Chesebrough-Pond's USA has licensed manufacturing and marketing rights to Cutex nail and lip colors to Jean Philippe Fragrances, New York, effective Aug. 1. Terry Augenbraun, general manager of Chesebrough's cosmetics and fragrances unit, becomes an exec VP of Jean Philippe and president of its Premier Fragrances division, both new posts. J. Walter Thompson USA handles the account.

U.K. ad spending rose 1.7% to $13.7 billion in 1993, according to the country's Advertising Association. Radio enjoyed the largest increase-22%, to $291 million-followed by cinema, up 7.3% to $74 million. Direct marketing posted the only decline, off 5.9% to $1.4 billion.

Australian ad spending climbed 3.5% to $4.3 billion in 1993, following static growth since 1989, according to the Commercial Economic Advisory Service. Even so, suburban newspapers suffered a 33% decline.

Eastman Kodak Co. acknowledged its Motion Picture & Television Imaging unit is considering developing a weekly half-hour interactive TV show to promote movies, moviegoing and the Kodak brand. "Kodak Presents" is the show's working title.

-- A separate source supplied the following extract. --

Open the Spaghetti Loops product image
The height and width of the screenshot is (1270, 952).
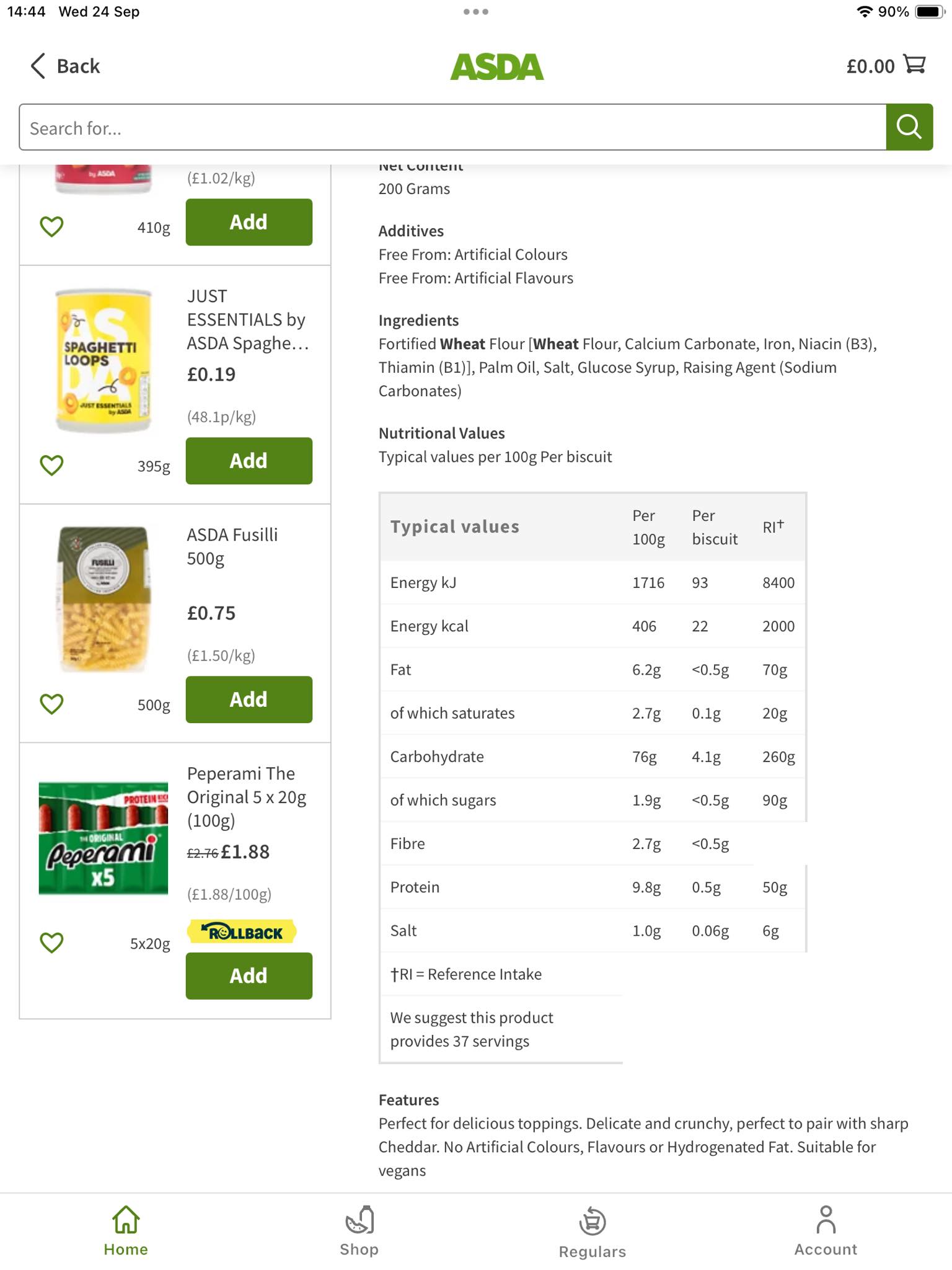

Last week, executives at Bozell Worldwide, New York, said they started shopping the idea to studios.

International Advertising Festival reported a record number of entries this year, with 3,931 films and 3,208 press and poster campaigns, up 3% and 31%, respectively, from last year. The Cannes festival runs June 19 to 25.

Pytka, Venice, Calif., collected the most honors at the Association of Independent Commercial Producers awards for best commercials in New York June 4. Pytka received 11 awards for Nike spots created by Wieden & Kennedy, Portland, Ore., and Apple Computer commercials for BBDO Worldwide, New York and Los Angeles. Propaganda Films, Los Angeles, was No. 2 with six awards.